An assessment of plasma amprenavir pharmacokinetics following long term administration of Agenerase and low dose ritonavir QD in HIV-infected adult subjects (APV20001 and COL30500). Wood R, Wire MB, Lancaster T, et al. 3rd International Workshop on Clinical Pharmacology of HIV Therapy, Washington, 2002, abstract 2.6.

Amprenavir + Efavirenz + Ritonavir

This study, ACTG5043, was developed when the routine use of boosted protease inhibitors was not considered standard of care, and the optimal approach to combining PIs with efavirenz was under investigation. ACTG5043 had a relatively complex design and examined PK interactions between amprenavir and efavirenz, both by themselves and when nelfinavir, indinavir, ritonavir, or saquinavir was added. A PK study was conducted after the administration of single doses of amprenavir (600 mg, day 0). Subjects (n=56) received efavirenz (600 mg once daily) for 10 days and restarted amprenavir (600 mg twice daily) with efavirenz for days 11 to 13 with a PK study on day 14. A second PI (nelfinavir 1250 mg twice daily; indinavir 1200 mg twice daily; ritonavir 100 mg twice daily; or saquinavir 1600 mg twice daily) was added to amprenavir and efavirenz on day 15, and a PK study was conducted on day 21. Controls continued amprenavir and efavirenz without a second PI. Amprenavir AUC was 46-61% lower with efavirenz (day 14 vs day 0; P values of <0.05). In the nelfinavir, indinavir, and ritonavir groups, day 21 amprenavir AUCs with efavirenz were higher than AUCs for efavirenz alone. The authors conclude that efavirenz lowered amprenavir AUC, but NFV, IDV or RTV compensated for efavirenz induction.

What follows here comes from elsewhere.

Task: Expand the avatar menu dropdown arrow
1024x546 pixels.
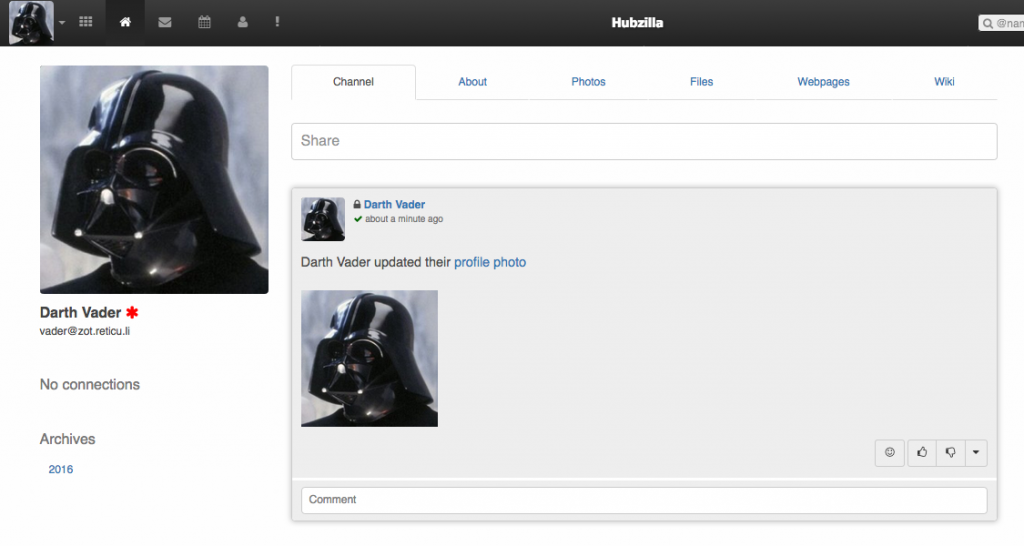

Amprenavir and efavirenz pharmacokinetics before and after the addition of nelfinavir, indinavir, ritonavir, or saquinavir in seronegative individuals. Morse GD, Rosenkranz S, Para MF, et al. Antimicrob Agents Chemother, 2005, 49: 3373-3381.

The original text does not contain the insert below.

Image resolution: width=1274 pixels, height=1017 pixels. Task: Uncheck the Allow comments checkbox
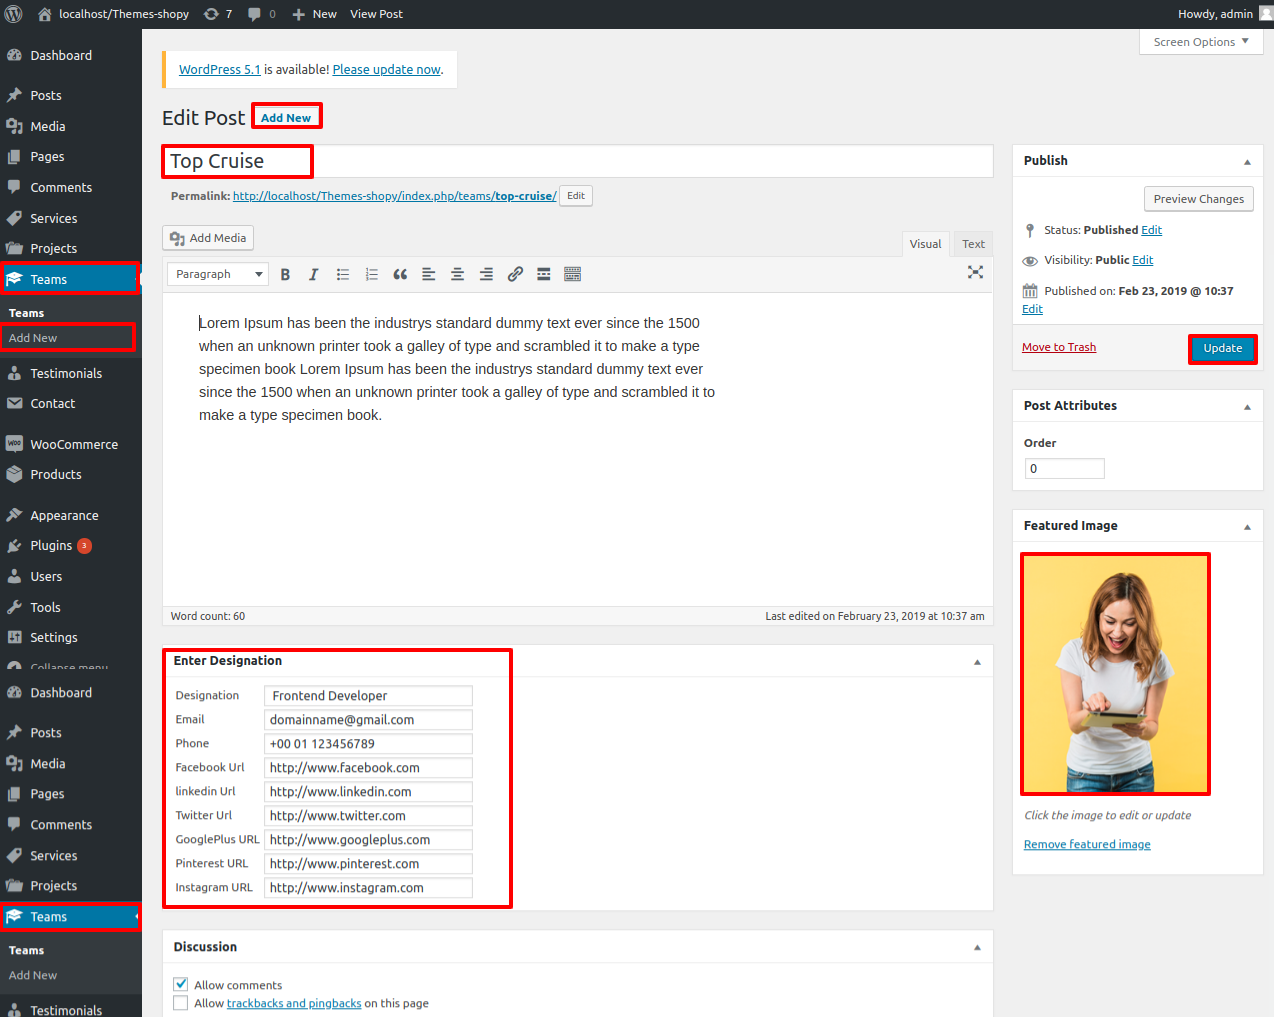pyautogui.click(x=181, y=984)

The timing of the amprenavir-efavirenz interaction and the effect of adding ritonavir were evaluated in seven HIV+ individuals receiving amprenavir (1200 mg twice daily) and efavirenz (600 mg once daily). In one patient efavirenz had no effect on amprenavir. The remaining individuals showed a decrease in amprenavir concentrations as early as day 7. The addition of low dose ritonavir reversed the effect of efavirenz on amprenavir concentrations.
Efavirenz-induced decrease in plasma amprenavir levels in human immunodeficiency virus infected patients and correction by ritonavir. Duval X, Le Moing V, Longuet P et al. Antimicrob Agents Chemother 2000;44:259.